Deshalb richtet sich jetzt der Fokus voll auf die World Games im Juli in Birmingham (USA). Da wollen die Dresdner zeigen, dass sie ihre Pyramiden beherrschen. Und vielleicht reicht es ja dann zur großen Sensation? „Die World Games sind schon nochmal etwas ganz Besonderes“, bestätigt Kühne. „Nicht nur für den Verband wegen der Fördermittel, sondern auch für uns als Sportler. Nur alle vier Jahre, nur die Allerbesten. Wenn man da dabei sein kann, ist das schon ein riesiger Anreiz.“
Vincent studiert in Leipzig Englisch und Sport auf Lehramt. Während des Semesters wohnt er in Leipzig in einer WG und pendelt zum Training nach Dresden. „Wahrscheinlich mache ich für die World Games jetzt aber ein Semester Pause an der Uni, um mich voll auf die Vorbereitung konzentrieren zu können. Zehn Trainingseinheiten pro Woche sollten schon zusammenkommen.“
Aber nach den World Games ist dann endgültig Schluss. Oder wenigstens für ein knappes Jahr.

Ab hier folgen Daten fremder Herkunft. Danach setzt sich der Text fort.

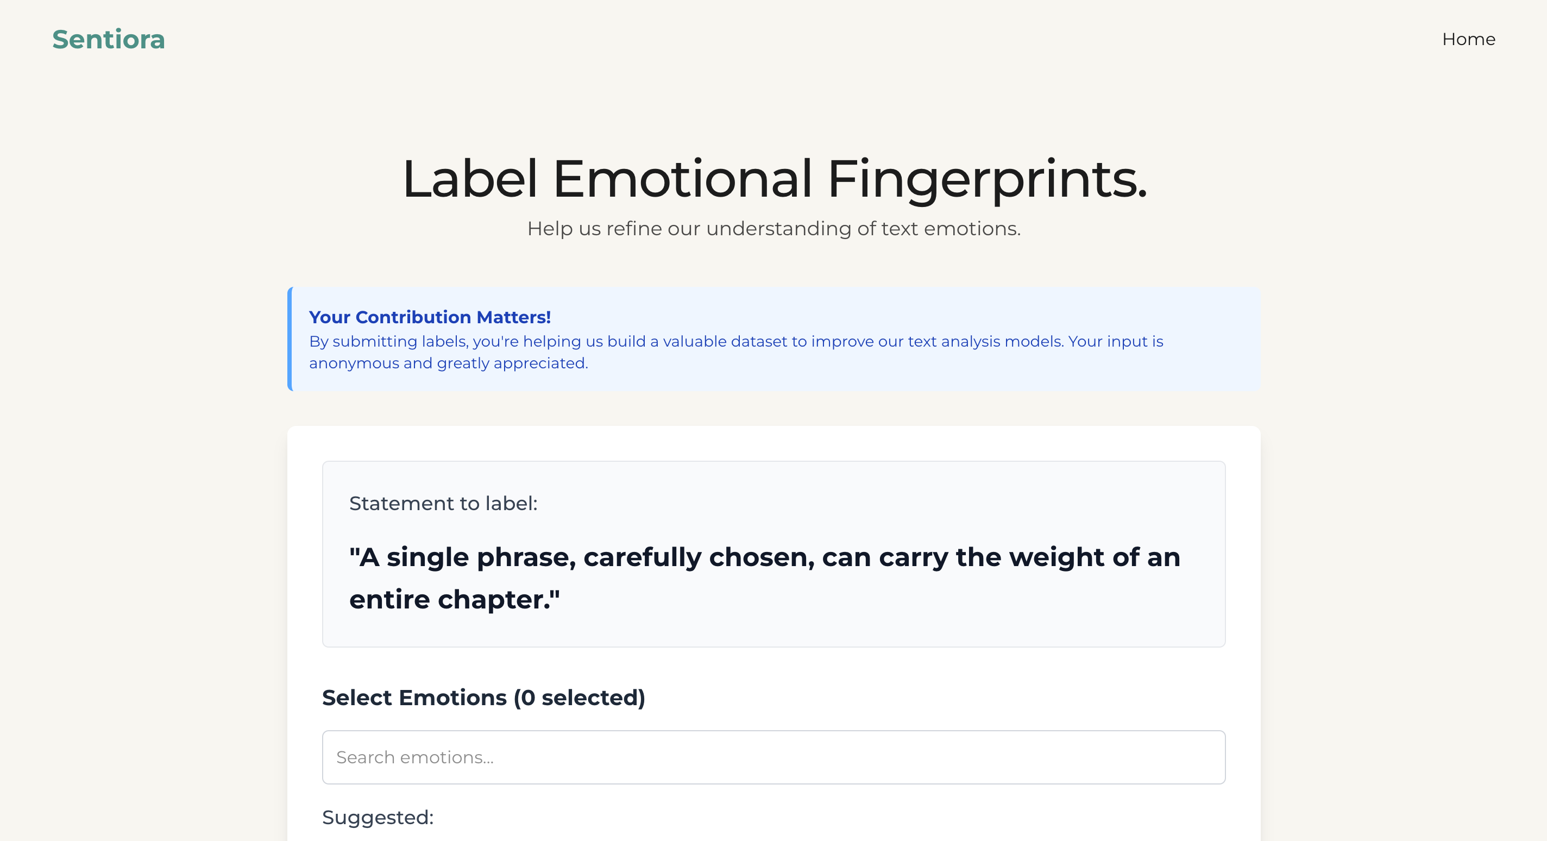This screenshot has width=1547, height=841.
Task: Focus the Search emotions input field
Action: click(774, 757)
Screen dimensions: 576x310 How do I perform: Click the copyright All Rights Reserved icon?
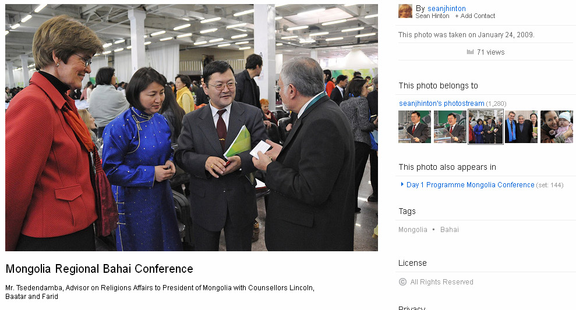coord(402,282)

Denn im Rahmen seines Studiums will Vincent im Herbst nach Irland. „Die Bewerbungen sind raus!“ Wenn er zurückkommt, ist eines aber klar: „Ich werde der Sportakrobatik auf keinen Fall fernbleiben können. Vielleicht arbeite ich nach meiner aktiven Karriere als Trainer und Choreograf. Aber mal schauen, wohin das Leben mich trägt.“
Seine aktuellen Choreografien hat er übrigens schon selbst kreiert, aber auch Übungen für andere Teams und Vereine. Sportakrobatik ist für ihn ja längst keine Pflicht mehr, sondern Leidenschaft.